** Start PROVIDED RECORDS **

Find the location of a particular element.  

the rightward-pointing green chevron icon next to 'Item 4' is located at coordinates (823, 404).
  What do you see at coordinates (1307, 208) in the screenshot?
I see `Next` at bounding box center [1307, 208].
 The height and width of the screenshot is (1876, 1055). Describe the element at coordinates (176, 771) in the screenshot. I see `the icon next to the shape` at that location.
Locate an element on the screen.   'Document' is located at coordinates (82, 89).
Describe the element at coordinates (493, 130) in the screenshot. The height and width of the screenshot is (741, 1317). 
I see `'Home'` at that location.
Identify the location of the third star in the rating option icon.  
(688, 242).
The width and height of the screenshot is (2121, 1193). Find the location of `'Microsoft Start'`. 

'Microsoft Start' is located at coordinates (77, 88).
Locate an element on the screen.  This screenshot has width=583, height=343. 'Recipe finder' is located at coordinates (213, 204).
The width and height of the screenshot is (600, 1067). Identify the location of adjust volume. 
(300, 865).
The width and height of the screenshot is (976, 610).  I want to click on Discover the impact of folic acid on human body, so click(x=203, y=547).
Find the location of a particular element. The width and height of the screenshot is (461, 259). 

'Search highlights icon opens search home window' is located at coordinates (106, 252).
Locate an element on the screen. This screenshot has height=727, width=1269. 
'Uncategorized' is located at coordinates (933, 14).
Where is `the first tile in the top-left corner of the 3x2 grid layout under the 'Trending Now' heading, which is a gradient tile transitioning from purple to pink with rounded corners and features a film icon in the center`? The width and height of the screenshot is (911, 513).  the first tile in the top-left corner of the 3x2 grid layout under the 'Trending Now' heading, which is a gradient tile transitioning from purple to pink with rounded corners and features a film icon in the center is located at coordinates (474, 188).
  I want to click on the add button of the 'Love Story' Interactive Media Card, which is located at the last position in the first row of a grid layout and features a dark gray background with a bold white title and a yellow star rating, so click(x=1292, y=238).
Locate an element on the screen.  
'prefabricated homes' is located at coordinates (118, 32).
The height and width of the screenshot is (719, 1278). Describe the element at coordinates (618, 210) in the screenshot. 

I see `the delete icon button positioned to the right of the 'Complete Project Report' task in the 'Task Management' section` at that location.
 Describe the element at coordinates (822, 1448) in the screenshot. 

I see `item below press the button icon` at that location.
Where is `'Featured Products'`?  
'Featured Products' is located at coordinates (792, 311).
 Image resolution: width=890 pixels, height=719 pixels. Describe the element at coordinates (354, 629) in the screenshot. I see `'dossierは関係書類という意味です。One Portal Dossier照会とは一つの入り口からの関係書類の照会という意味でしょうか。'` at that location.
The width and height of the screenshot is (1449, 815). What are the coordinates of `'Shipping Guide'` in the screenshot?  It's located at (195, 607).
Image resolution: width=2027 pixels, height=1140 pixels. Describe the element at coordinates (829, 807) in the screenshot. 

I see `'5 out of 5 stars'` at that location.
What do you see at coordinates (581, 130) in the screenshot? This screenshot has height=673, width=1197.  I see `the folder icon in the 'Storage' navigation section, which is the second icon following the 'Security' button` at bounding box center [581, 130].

** End PROVIDED RECORDS **

Copy the items above word for word, from the very beginning through the line that contains "coordinates (933, 14).", including that line.

● **REPLY**:
Find the location of a particular element.  

the rightward-pointing green chevron icon next to 'Item 4' is located at coordinates (823, 404).
  What do you see at coordinates (1307, 208) in the screenshot?
I see `Next` at bounding box center [1307, 208].
 The height and width of the screenshot is (1876, 1055). Describe the element at coordinates (176, 771) in the screenshot. I see `the icon next to the shape` at that location.
Locate an element on the screen.   'Document' is located at coordinates (82, 89).
Describe the element at coordinates (493, 130) in the screenshot. The height and width of the screenshot is (741, 1317). 
I see `'Home'` at that location.
Identify the location of the third star in the rating option icon.  
(688, 242).
The width and height of the screenshot is (2121, 1193). Find the location of `'Microsoft Start'`. 

'Microsoft Start' is located at coordinates (77, 88).
Locate an element on the screen.  This screenshot has width=583, height=343. 'Recipe finder' is located at coordinates (213, 204).
The width and height of the screenshot is (600, 1067). Identify the location of adjust volume. 
(300, 865).
The width and height of the screenshot is (976, 610).  I want to click on Discover the impact of folic acid on human body, so click(x=203, y=547).
Find the location of a particular element. The width and height of the screenshot is (461, 259). 

'Search highlights icon opens search home window' is located at coordinates (106, 252).
Locate an element on the screen. This screenshot has height=727, width=1269. 
'Uncategorized' is located at coordinates (933, 14).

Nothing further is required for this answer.